Toronto business hoping rental maternity wear will save moms money, help the environment
Sprout Collection founder Joyce Lim says company aims to be environmentally-friendly
As many pregnant women know, shopping for maternity wear can be a difficult and expensive task.
Now, one Toronto woman is trying to change that by letting moms and moms-to-be rent their clothing.
Joyce Lim told CBC Toronto the idea came to her when she was pregnant almost two years ago, and struggling to find maternity clothes that suited her job as a corporate lawyer.
"I was just shocked by how exorbitant prices were," she said.
Lim's search took her to stores across Toronto, and then online. Eventually, she discovered countries like the U.S. and Singapore had services that rented out clothing for expecting mothers. In Canada? Nothing.
The day her daughter, Georgia, was born, Lim and her husband set out to fill that void, and soon launched Sprout Collection. Lim says the company has two goals: to help women like her save money on maternity clothing, and to be more environmentally-friendly.
"Why commit to something only to throw it away?" said Lim. "Clothing is just going to pile up and contribute to more garbage, more waste."
"It's a drain on the environment."
Shoppers eager to spend less on short-term clothing
Sprout Collection works on a subscription service, similar to a number of companies popping up in Canada.
Women can choose between different packages and clothing online, and have it shipped to them each month. After returning it, Sprout does the dry cleaning (a perk for the messy work of being a mom).
"This is brilliant because I can just choose something new every month and not have to invest in something so short term," said Marjorie Celis, who is five weeks postpartum and is still using the service for clothing that's breast-feeding friendly.
This is Celis's second child, and she says the subscription has saved her hundreds of dollars.
"A good quality pair of maternity jeans are at least $150," she said. "My rate is under $100 (a month)."
Mom-to-be Tanya Brown also had a tough time finding maternity wear that wasn't cookie cutter.

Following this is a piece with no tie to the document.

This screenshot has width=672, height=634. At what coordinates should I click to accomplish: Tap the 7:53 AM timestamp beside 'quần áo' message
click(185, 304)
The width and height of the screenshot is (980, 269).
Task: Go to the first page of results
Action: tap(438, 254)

"I'm a bit of a tom boy," she said.
"And the concept of being very green — it felt good to be able to do that."
After Sprout Collection's success, Lim's considering expanding the company to rent out clothing for all women.
Lim's business is part of a growing trend in start-ups, which need to find a niche to differentiate themselves, according to Beatrix Dart, executive director of the Rotman Initiative for Women in Business at the University of Toronto.
"One of the big trends is being environmentally conscious while simultaneously saving money," said Dart, in an email.
"Whether it is renting ball gowns or maternity clothes, there is a movement to eschew one-time-use-only products, especially among the younger female consumers."